There is now growing speculation Dunbia is in the process of being sold to JBS, which bought Moy Park last year.
The company did not wish to make a comment on the potential deal.
In a statement issued last month, Dunbia confirmed the business was “considering options for maximising the potential of the company going forward” after having “received several serious expressions of interest from would-be investors over the past two years”. It added that it had enjoyed “consistent growth over the past number of years and has ambitious plans to grow and expand the business”.
Economist John Simpson said the potential sale to JBS could see Dunbia begin a rapid growth.
“In terms of the big companies in the meat industry, they were an obvious candidate,” he said.
“On the basis that they will become part of a bigger firm, that could take Dunbia into expansion territory.
“The danger is there is an issue of Northern Ireland expanding its business and profit, but not necessarily its innovation.
“It is always an uncertain process in which you hope the ambitions of both parties benefit both.
“But whoever buys Dunbia must make a clear intention of what they plan to do.”
Dunbia was established almost 40 years ago as Dungannon Meats, a humble frozen meat shop on the outskirts of the Co Tyrone town.
Jim and Jack Dobson’s business was going through a small number of cattle each week.
It has since grown to employ close to 4,000 staff – 1,200 of them working in Northern Ireland – across a dozen sites exporting beef, lamb and pork across the globe.
Dunbia currently handles 7,000 cattle, 50,000 lambs and 15,000 pigs annually.
Around half the business involves selling primarily beef and lamb to the UK’ supermarkets, including Sainsbury’s, one of the firm’s first big customers.

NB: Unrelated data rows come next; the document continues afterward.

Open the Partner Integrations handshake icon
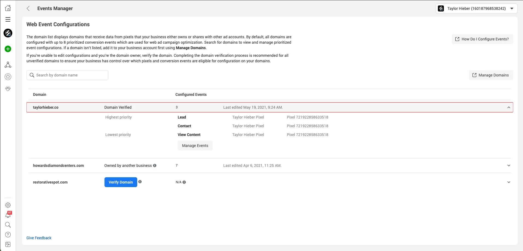The image size is (523, 251). click(8, 89)
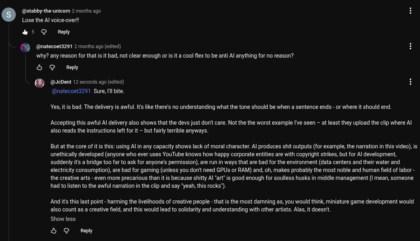Click the @natecoet3291 mention in JcDent's reply
This screenshot has width=420, height=241.
click(72, 91)
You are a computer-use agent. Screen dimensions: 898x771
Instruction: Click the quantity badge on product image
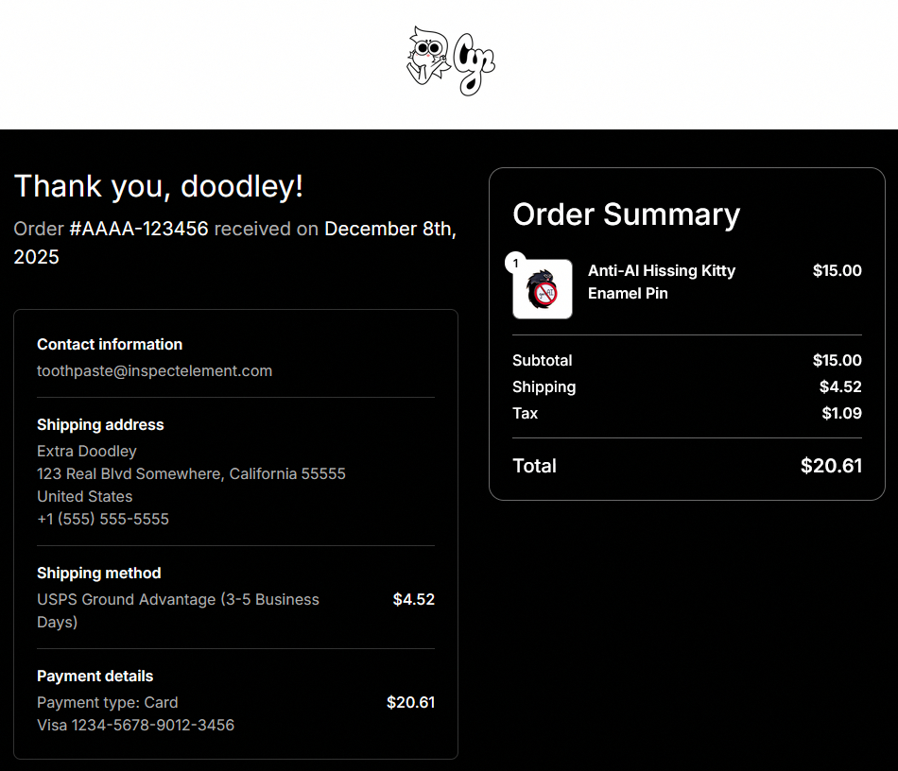pos(515,263)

Just last month Dunbia’s first shipment of pork arrived in India.
There are plans for further exports to the Sub-Continent this year.
Rebranded as Dunbia in 2006, over the last three decades the company has taken over a number of other processors in Ireland and Britain.
Its acquisitions have included Excel Meats and Newgrange Meats in the Republic, and Oriel Jones & Son in Wales.
And last year it took on Lynch Quality Meats in Ayrshire, Scotland.
It has grown its profits by more than 40%, with turnover shooting up to £826m for the year, according to its latest accounts.
Pre-tax profits rose to more than £6.5m in the year to March 29, 2015.